Rural America is sinking like a stone tossed in a hog wallow, and it desperately needs help from the federal government if it is to survive. With only one-quarter of the nation's population, rural areas account for more than two-thirds of substandard housing and more than one-third of overall poverty.

Creation of new jobs is lagging badly in the countryside. For every new job in rural areas, seven are created in the cities. It's hardly surprising that each week more than 2,000 Americans abandon farming as a livelihood.

The Reagan administration's concentration on increased defense budgets since 1981 has left little to spend on rural development. Even Republicans concede privately that the Democrats have been generally more attentive to the plight of rural America than the administration has.

Now Sen. Robert J. Dole (R-Kan.), the son of a onetime grain elevator operator, is spearheading an innovative effort to tap the Farm Belt's own resources for rural development funds. What makes his role significant is not just that as Senate minority leader he has the standing to rally other Republican legislators around him, but the fact that he is a leading contender for the 1988 GOP presidential nomination.

In a recent interview, Dole was enthusiastic about the rural revitalization idea that he and Sen. Charles E. Grassley (R-Iowa) came up with. In its simplest form, it would turn mountains of government-owned grain reserves into the collateral for loans that would be used to finance private development projects in rural areas.

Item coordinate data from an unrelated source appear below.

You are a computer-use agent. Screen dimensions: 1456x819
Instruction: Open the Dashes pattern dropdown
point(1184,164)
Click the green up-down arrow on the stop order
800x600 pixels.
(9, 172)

This was no instant brainstorm. Its genesis can probably be traced to the Republican disaster in last November's elections. Looking past the loss of the Senate and his own post as majority leader, Dole saw a hopeful sign in the election of new Republican governors in the Midwest. He quickly organized a 30-member task force on rural problems.

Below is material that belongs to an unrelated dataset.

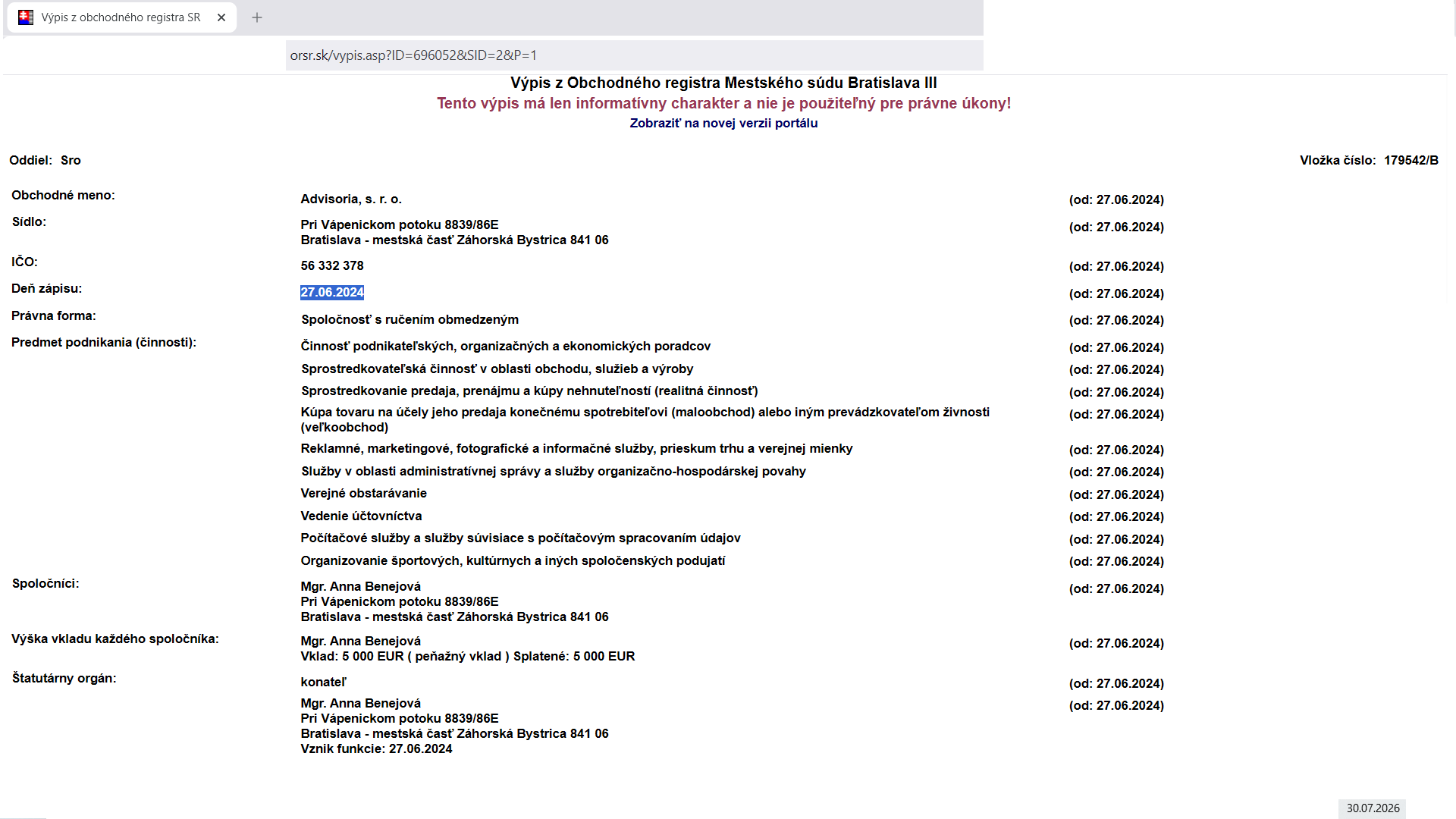Click the Verejné obstarávanie activity entry
1456x819 pixels.
[x=364, y=493]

Out of their discussions emerged the idea of a "Rural Fund for Development" backed by at least $1 billion in loan guarantees. Under the proposal, banks would make federally guaranteed loans to businesses that depend on the farming community. The guarantees would be backed by grain owned by the federal Commodity Credit Corp., the agency that buys up surplus commodities to keep the market stable. It would be a domestic version of the CCC credits extended to countries such as Poland based on their grain harvests.

"These commodities -- billions of bushels -- are locked away in grain elevators," Dole said. "Why not put those assets to work in the rural economy?"

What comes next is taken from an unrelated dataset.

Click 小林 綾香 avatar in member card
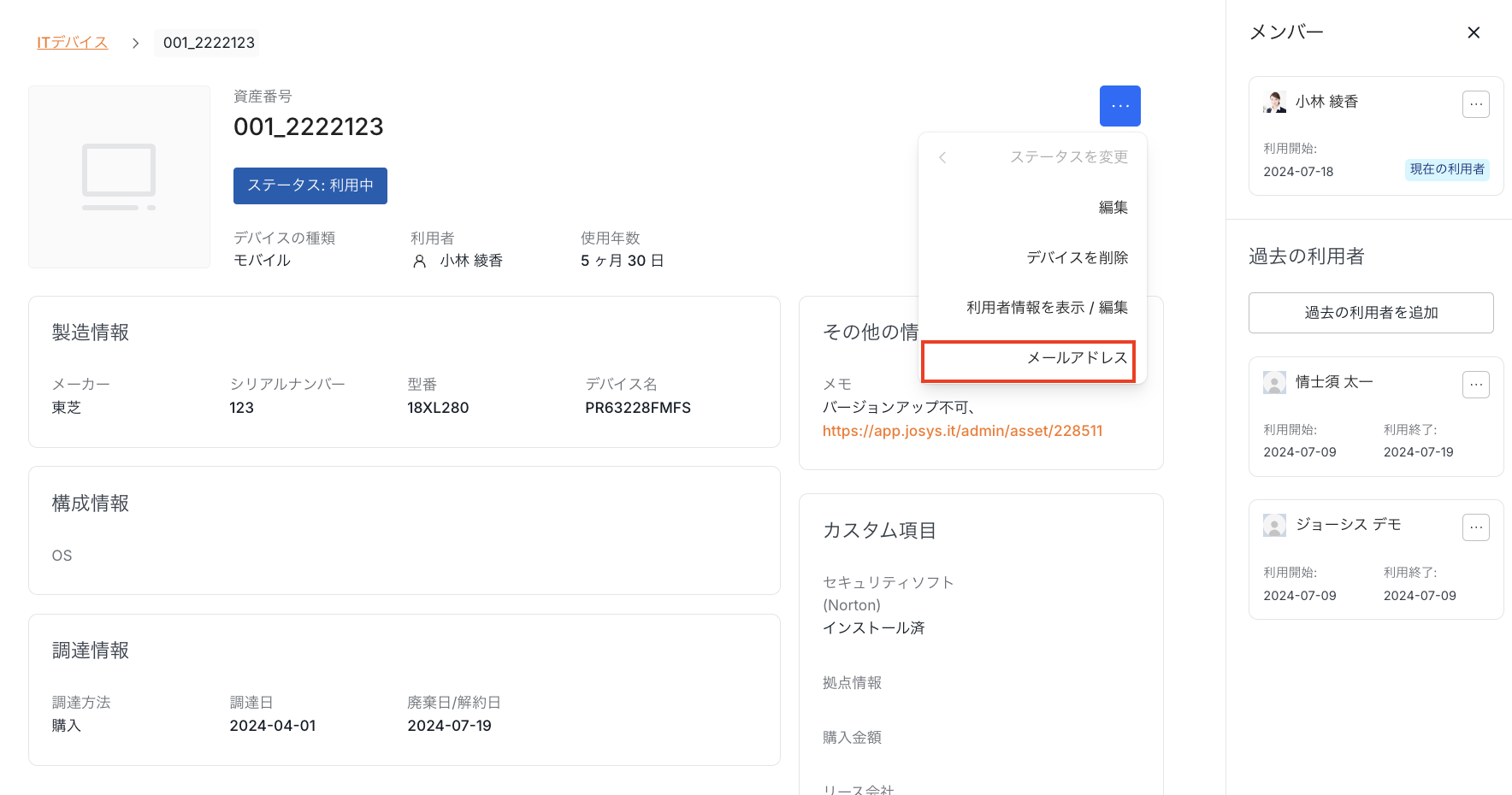This screenshot has width=1512, height=795. point(1274,102)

The assets are not only huge -- more than 2.8 billion bushels of grain worth $5.5 billion in government storage as of May 1 -- but they cost the taxpayers a bundle. Storage costs are estimated at $1.3 billion for the current fiscal year, with costs expected to escalate in years to come. Grain inventories are expected to reach 4.5 billion bushels in 1988, worth more than $10 billion and incurring $1.8 billion in storage costs. Storage costs for all CCC-owned products are expected to amount to $8 billion for the 1987-1990 period.